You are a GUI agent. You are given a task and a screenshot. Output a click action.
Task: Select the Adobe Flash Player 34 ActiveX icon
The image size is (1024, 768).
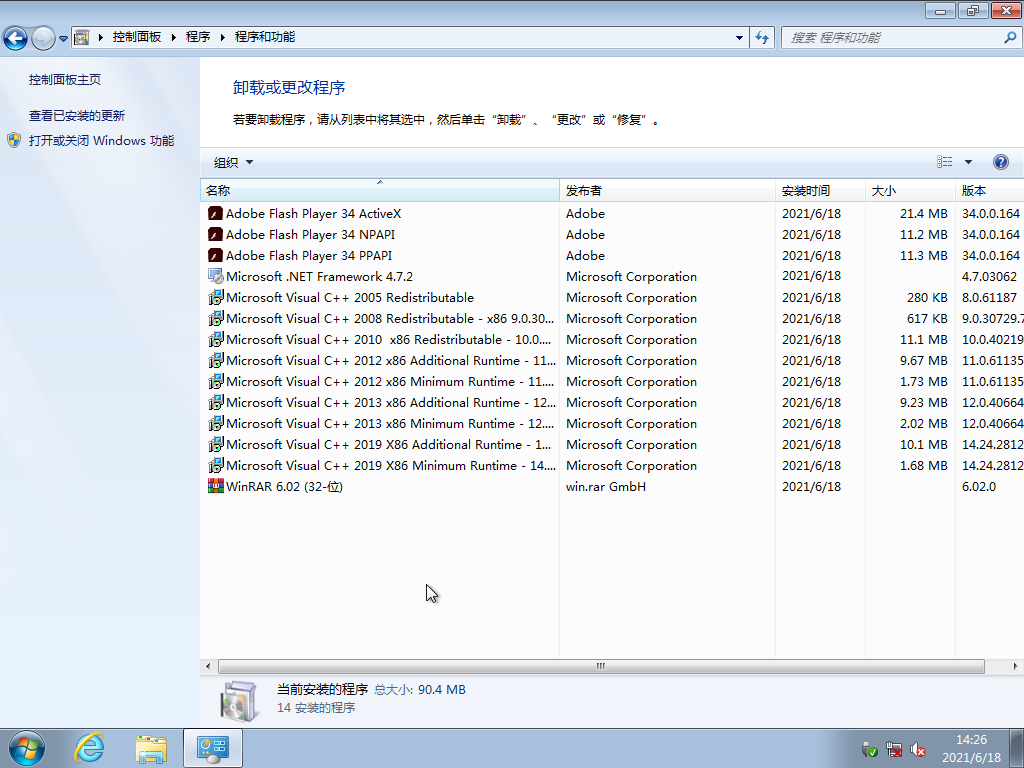pyautogui.click(x=214, y=213)
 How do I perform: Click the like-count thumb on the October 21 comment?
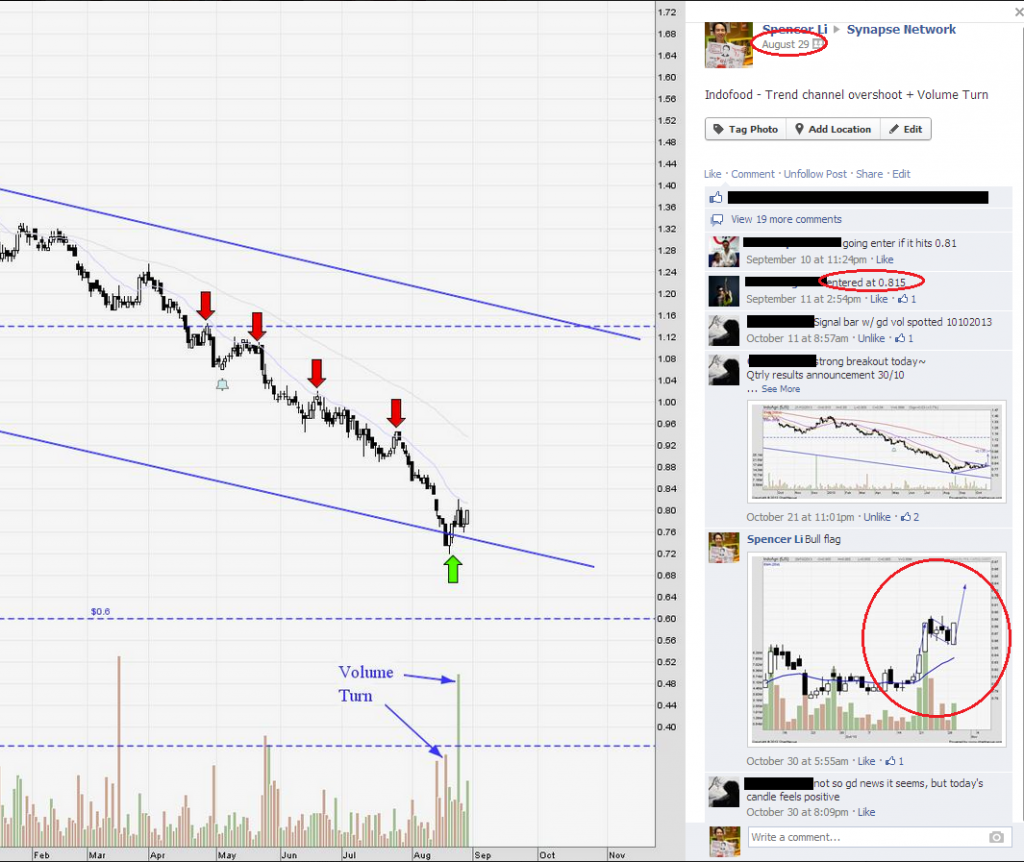click(x=908, y=517)
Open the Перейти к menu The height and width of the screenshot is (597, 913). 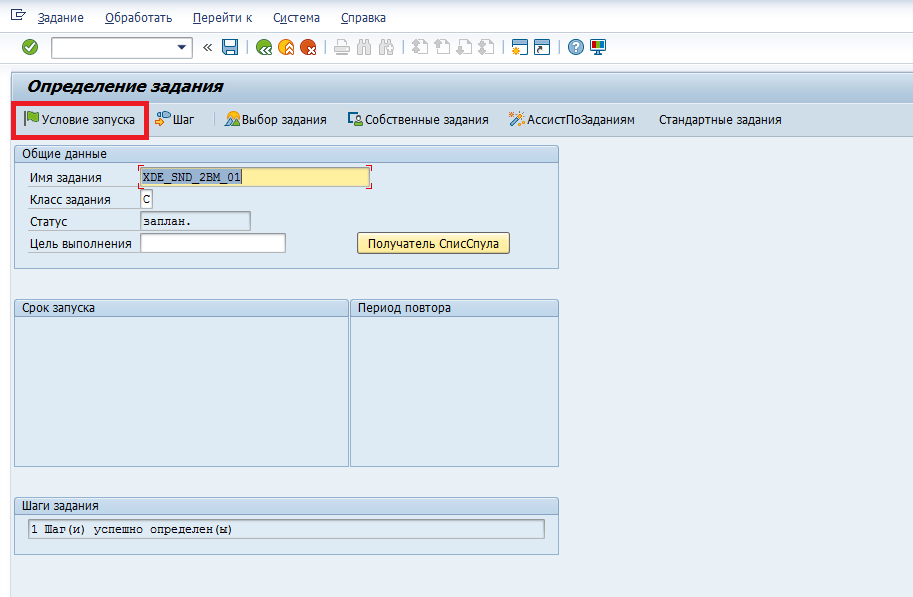tap(222, 18)
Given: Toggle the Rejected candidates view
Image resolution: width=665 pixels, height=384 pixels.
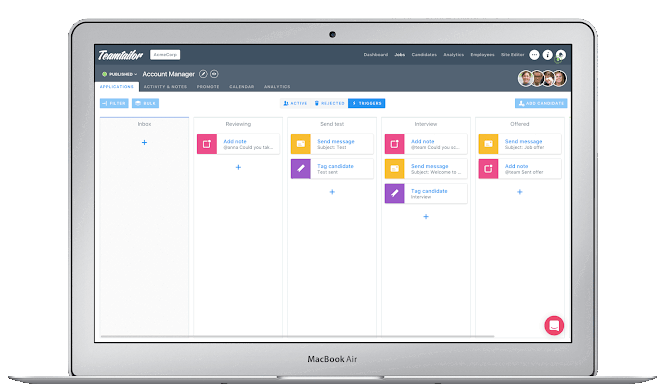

● ● ● ●

§ **EXERCISE AIM**: Leave every picture out and write out exactly the lines from the line with "Given: Toggle the Rejected candidates view" through the last line of the material.

§ **RESPONSE BOX**:
Given: Toggle the Rejected candidates view
Image resolution: width=665 pixels, height=384 pixels.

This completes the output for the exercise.